At Doc Films (University of Chicago) this week: Jonathan Lynn's 1985 film CLUE (94 min, 35mm) is on Tuesday, December 2 at 7pm; Errol Morris' 1988 documentary THE THIN BLUE LINE (103 min, Digital Projection - Unconfirmed Format) is on Thursday, December 4 at 7pm; and Ben Stiller's 2001 film ZOOLANDER (89 min, 35mm) is on Thursday, December 4 at 9:15pm.
At the Music Box Theatre this week: the annual Sing-A-Long Sound of Music (DCP Digital Projection) run begins on Friday, November 28; and John Hughes' 1987 film PLANES, TRAINS & AUTOMOBILES (93 min, DCP Digital Projection) is on Friday and Saturday, November 28 and 29, at Midnight.
Facets Cinémathèque plays Ravi Kumar's 2014 film BHOPAL: A PRAYER FOR RAIN (96 min, Unconfirmed Format) for a week-long run beginning on Friday, November 28.

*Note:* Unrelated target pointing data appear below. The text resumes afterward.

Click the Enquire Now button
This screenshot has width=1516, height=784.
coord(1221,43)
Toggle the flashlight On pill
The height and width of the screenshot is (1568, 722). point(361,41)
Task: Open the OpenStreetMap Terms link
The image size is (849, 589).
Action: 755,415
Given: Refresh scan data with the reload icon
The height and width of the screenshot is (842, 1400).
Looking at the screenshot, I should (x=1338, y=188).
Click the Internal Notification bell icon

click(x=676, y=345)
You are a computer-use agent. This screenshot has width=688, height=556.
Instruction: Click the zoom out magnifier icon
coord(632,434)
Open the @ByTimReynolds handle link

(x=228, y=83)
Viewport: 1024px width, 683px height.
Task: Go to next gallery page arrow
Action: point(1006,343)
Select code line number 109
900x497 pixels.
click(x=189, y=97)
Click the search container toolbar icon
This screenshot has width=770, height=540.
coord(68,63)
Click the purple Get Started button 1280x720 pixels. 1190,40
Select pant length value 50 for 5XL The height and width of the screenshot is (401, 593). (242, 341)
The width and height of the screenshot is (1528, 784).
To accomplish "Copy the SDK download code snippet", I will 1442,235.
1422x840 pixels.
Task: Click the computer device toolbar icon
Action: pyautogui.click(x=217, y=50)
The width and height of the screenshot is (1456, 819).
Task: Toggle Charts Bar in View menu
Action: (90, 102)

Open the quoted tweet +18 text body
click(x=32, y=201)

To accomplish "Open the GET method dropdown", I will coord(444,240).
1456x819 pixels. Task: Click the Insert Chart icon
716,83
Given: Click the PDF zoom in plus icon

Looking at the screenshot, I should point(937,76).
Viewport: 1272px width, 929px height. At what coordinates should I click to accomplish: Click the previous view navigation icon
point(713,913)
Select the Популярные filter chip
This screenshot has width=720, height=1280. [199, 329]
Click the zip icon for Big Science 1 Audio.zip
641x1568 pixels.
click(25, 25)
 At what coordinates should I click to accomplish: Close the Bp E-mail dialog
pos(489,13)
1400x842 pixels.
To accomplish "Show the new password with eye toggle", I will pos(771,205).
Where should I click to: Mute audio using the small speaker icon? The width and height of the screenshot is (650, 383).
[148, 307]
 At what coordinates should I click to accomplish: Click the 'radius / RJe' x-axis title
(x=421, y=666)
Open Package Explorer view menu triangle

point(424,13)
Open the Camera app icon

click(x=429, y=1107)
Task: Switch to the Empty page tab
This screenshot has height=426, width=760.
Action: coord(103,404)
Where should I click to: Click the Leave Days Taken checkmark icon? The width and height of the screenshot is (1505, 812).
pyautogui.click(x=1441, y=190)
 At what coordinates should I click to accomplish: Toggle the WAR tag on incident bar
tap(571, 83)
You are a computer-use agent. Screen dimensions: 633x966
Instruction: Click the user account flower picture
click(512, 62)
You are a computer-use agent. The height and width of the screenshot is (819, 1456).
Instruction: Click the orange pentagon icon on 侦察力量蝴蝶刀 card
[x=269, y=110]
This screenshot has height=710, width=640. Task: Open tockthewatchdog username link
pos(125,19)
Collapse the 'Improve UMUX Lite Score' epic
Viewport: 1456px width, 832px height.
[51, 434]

Retrospective titles at the Logan Theatre this week include: Annabel Jankel and Rocky Morton's 1993 film SUPER MARIO BROS. (104 min, Digital Projection - Unconfirmed Format) on Friday, Saturday, November 28 and 29 and Monday, December 1; check website (www.thelogantheatre.com) for any additional retrospective films showing.
At Chicago Public Library locations this week: Phil Lord and Christopher Miller's 2014 film THE LEGO MOVIE (100 min, Video Projection - Unconfirmed Format) is at the Roosevelt Branch (1101 W. Taylor St.) on Saturday, November 29 at 10am. Free admission.
The Goethe-Institut Chicago (150 N. Michigan Ave., Ste. 200) screens Ralf Kirsten's 1966/71 film THE LOST ANGEL (57 min) on Tuesday at 6pm; Kirsten's 1986 film KÄTHE KOLLWITZ - IMAGES OF A LIFE (96 min) on Wednesday at 6pm; and Siegfried Kühn's 1988 film THE ACTRESS (84 min) on Thursday at 6pm. All Video Projection - Unconfirmed Format. All free admission.
ONGOING FILM/VIDEO INSTALLATIONS
Anri Sala's 2003 digital video installation Mixed Behavior (8 min loop) opens on Friday and runs through March 1 at the Art Institute of Chicago.
The Art Institute of Chicago presents Lucy McKenzie and Richard Kern's 2014 single channel video The Girl Who Followed Marple (10 min loop) through January 18.
UPDATES/CLOSURES
The Northbrook Public Library film series is on hiatus during renovations at the library. Expected completion is Spring 2015.
The Northwest Chicago Film Society is again on hiatus for their weekly series, with the closing of the Patio Theater. They plan to do occasional screenings as opportunities arise.